Pour les usagères et usagers de la ligne, forcément exaspéré·es, l’histoire ressemble à un jour sans fin. Ces difficultés amplifient le mécontentement face à une ligne saturée, accusant de perpétuels retards ou annulations. S’y ajoutent des voitures surchargées aux heures de pointe, obligeant une bonne partie des passager·ères à voyager debout dans des espaces où le moindre mètre carré devient objet de convoitise. Sur ce point, le Luxembourg n’est cependant pas à blâmer. Il a même plutôt bien fait le job, par la mise en circulation de nouveaux trains, plus spacieux et bien équipés. C’est donc du côté français que ça pèche, avec des promesses de nouvelles places constamment décalées. Il en va ainsi des 22.000 places supplémentaires promises à l’horizon 2030, projet désormais repoussé aux calendes grecques par un État français en mal de ressources financières et pour lequel le ferroviaire n’est en aucun cas une priorité.

Comme un jour sans fin

Les suspensions de lignes ne concernent pas que la France. Depuis ce 24 août et jusqu’au 20 septembre, les frontalier·ères venant d’Allemagne doivent aussi prendre leur mal en patience. Aucun train ne circule sur la ligne Luxembourg – Trèves, en raison de la réfection du pont frontalier de Wasserbillig. Idem pour la Belgique, où le trajet entre Ettelbruck et Gouvy a été interrompu jusqu’au 14 août pour des travaux de renouvellement de voies et de sécurisation des parois rocheuses qui longent les rails sur ce tronçon. D’autres perturbations, de moindre durée, ont été enregistrées en direction d’Arlon, en raison des travaux de maintenance sur le réseau belge.

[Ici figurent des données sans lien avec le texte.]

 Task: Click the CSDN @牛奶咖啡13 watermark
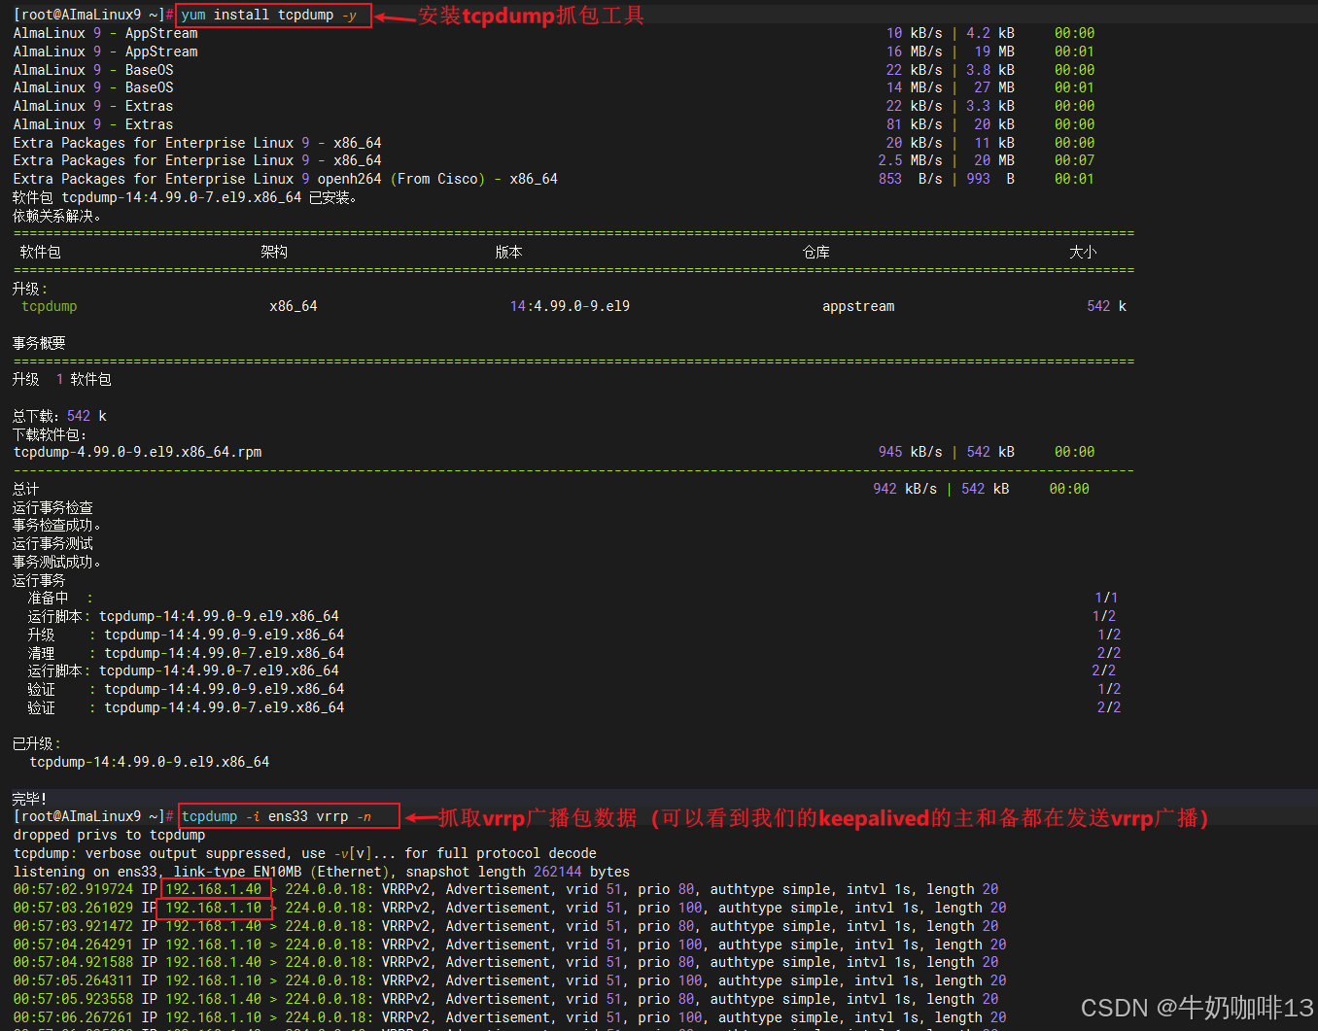tap(1197, 1008)
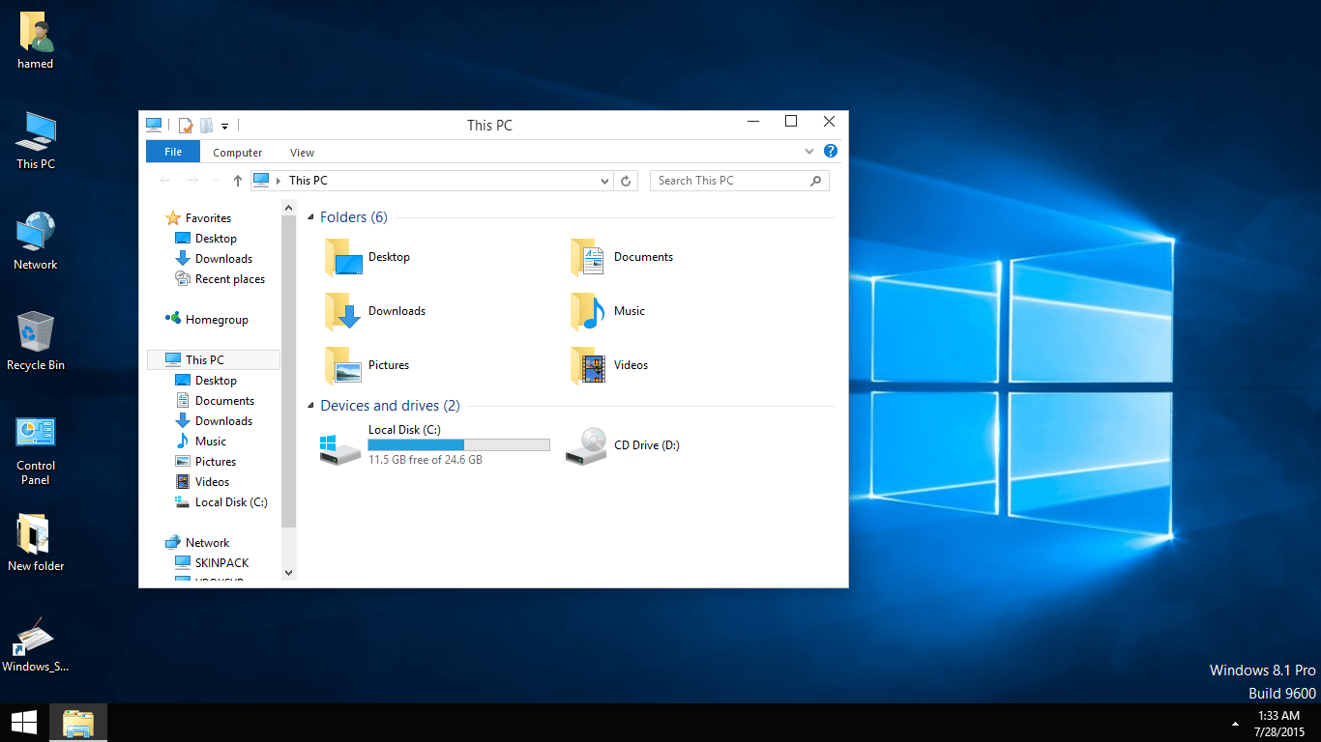
Task: Open the address bar history dropdown
Action: (x=604, y=181)
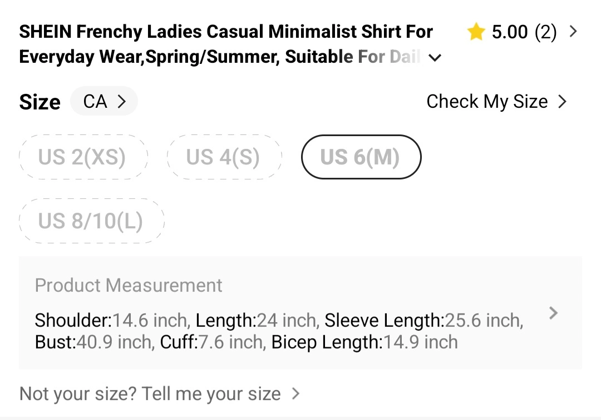The height and width of the screenshot is (420, 601).
Task: Open the Product Measurement heading
Action: tap(129, 286)
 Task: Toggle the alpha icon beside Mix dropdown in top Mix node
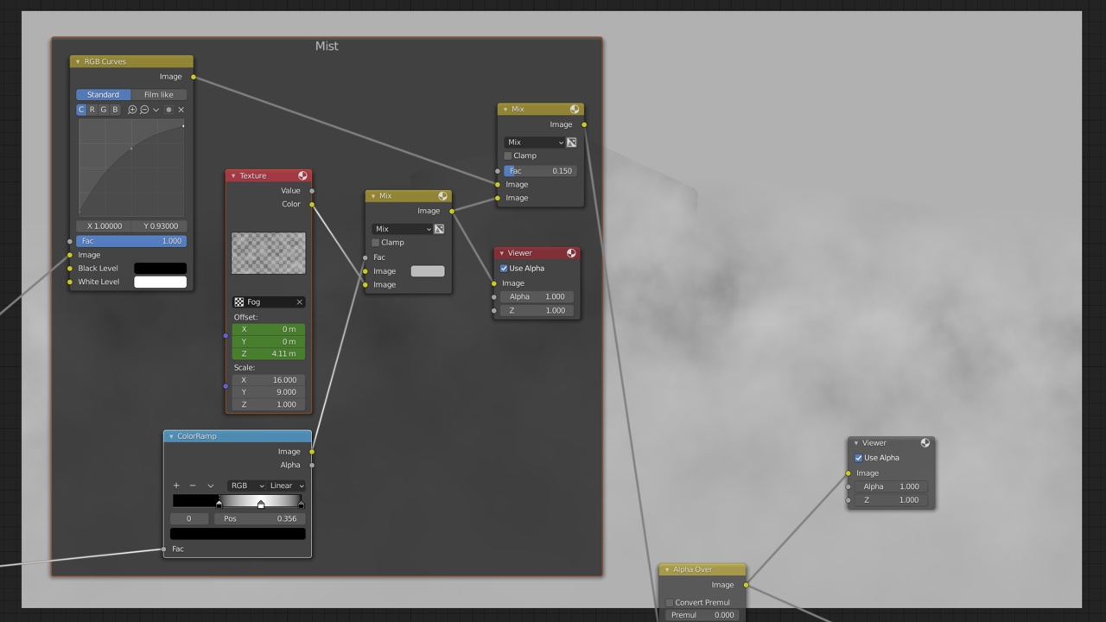point(571,143)
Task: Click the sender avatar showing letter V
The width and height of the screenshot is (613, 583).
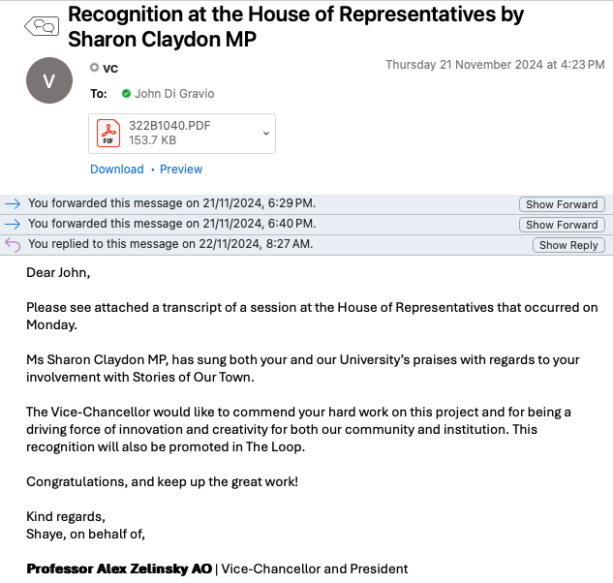Action: click(48, 80)
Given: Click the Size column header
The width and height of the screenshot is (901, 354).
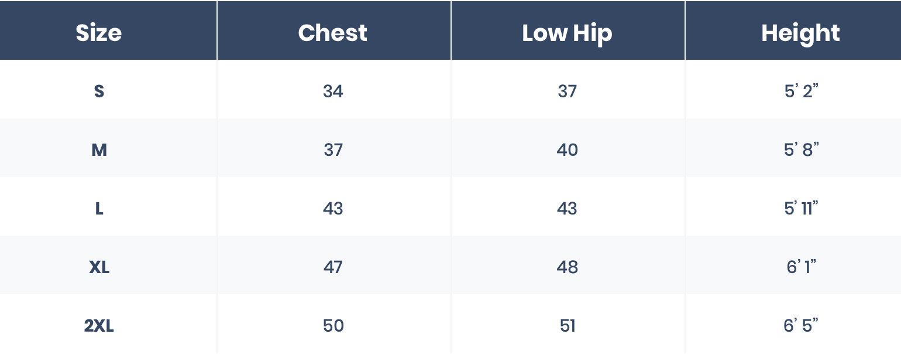Looking at the screenshot, I should point(99,33).
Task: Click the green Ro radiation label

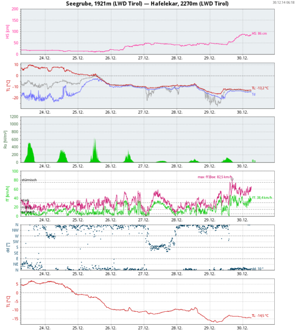Action: point(254,161)
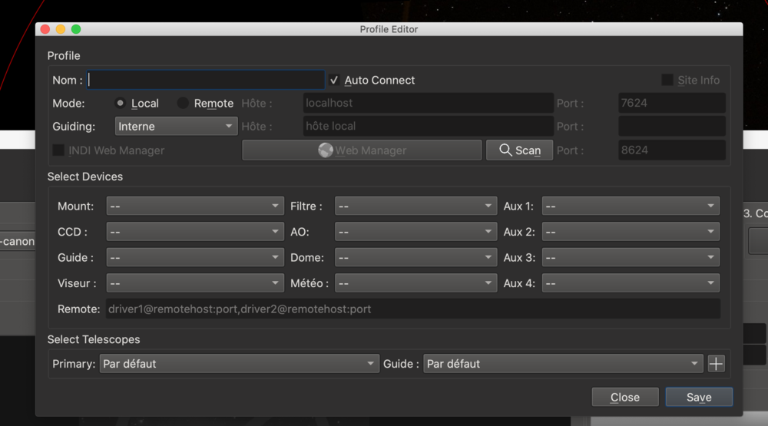Select the Local mode radio button
768x426 pixels.
pyautogui.click(x=121, y=103)
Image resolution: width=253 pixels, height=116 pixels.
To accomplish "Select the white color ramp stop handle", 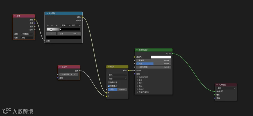I will [51, 30].
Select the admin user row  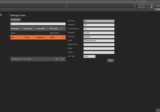click(x=38, y=33)
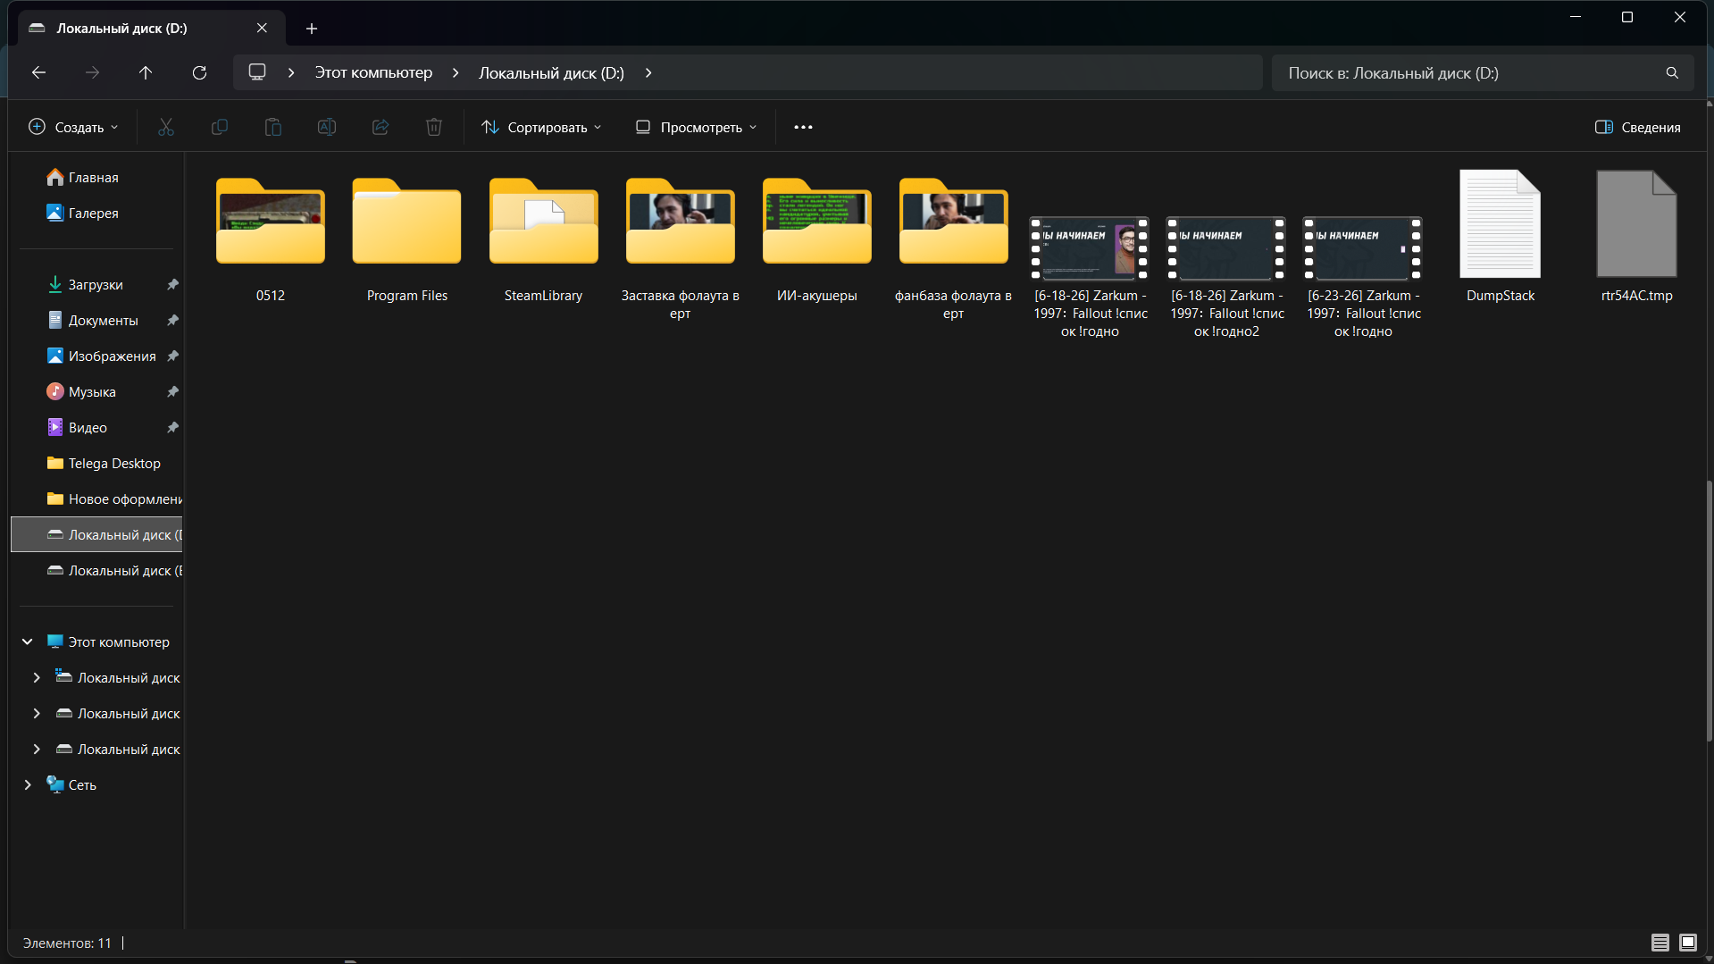The width and height of the screenshot is (1714, 964).
Task: Click the Delete trash icon
Action: pyautogui.click(x=433, y=127)
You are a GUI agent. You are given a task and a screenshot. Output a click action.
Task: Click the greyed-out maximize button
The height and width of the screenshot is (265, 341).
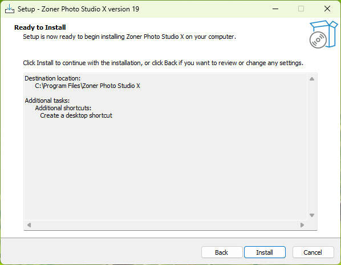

Les frontalier·ères ne sont pas les seul·es à avoir souffert cet été. La ligne Luxembourg – Esch – Rodange a été à l’arrêt pendant plus d’un mois, là encore pour un chantier qui vise à améliorer la circulation sur ce trajet réputé pour ses retards chroniques. Tous ces travaux se conjuguent avec l’aménagement du futur pôle d’échange de Howald, qui devrait entrer en service cet automne. Le gouvernement annonce aussi la construction d’une nouvelle gare routière et d’un espace voyageurs sur l’emplacement des anciens ateliers CFL à Bonnevoie. Tout cela suffira-t-il à alléger le fardeau des usager·ères ? On attend de voir.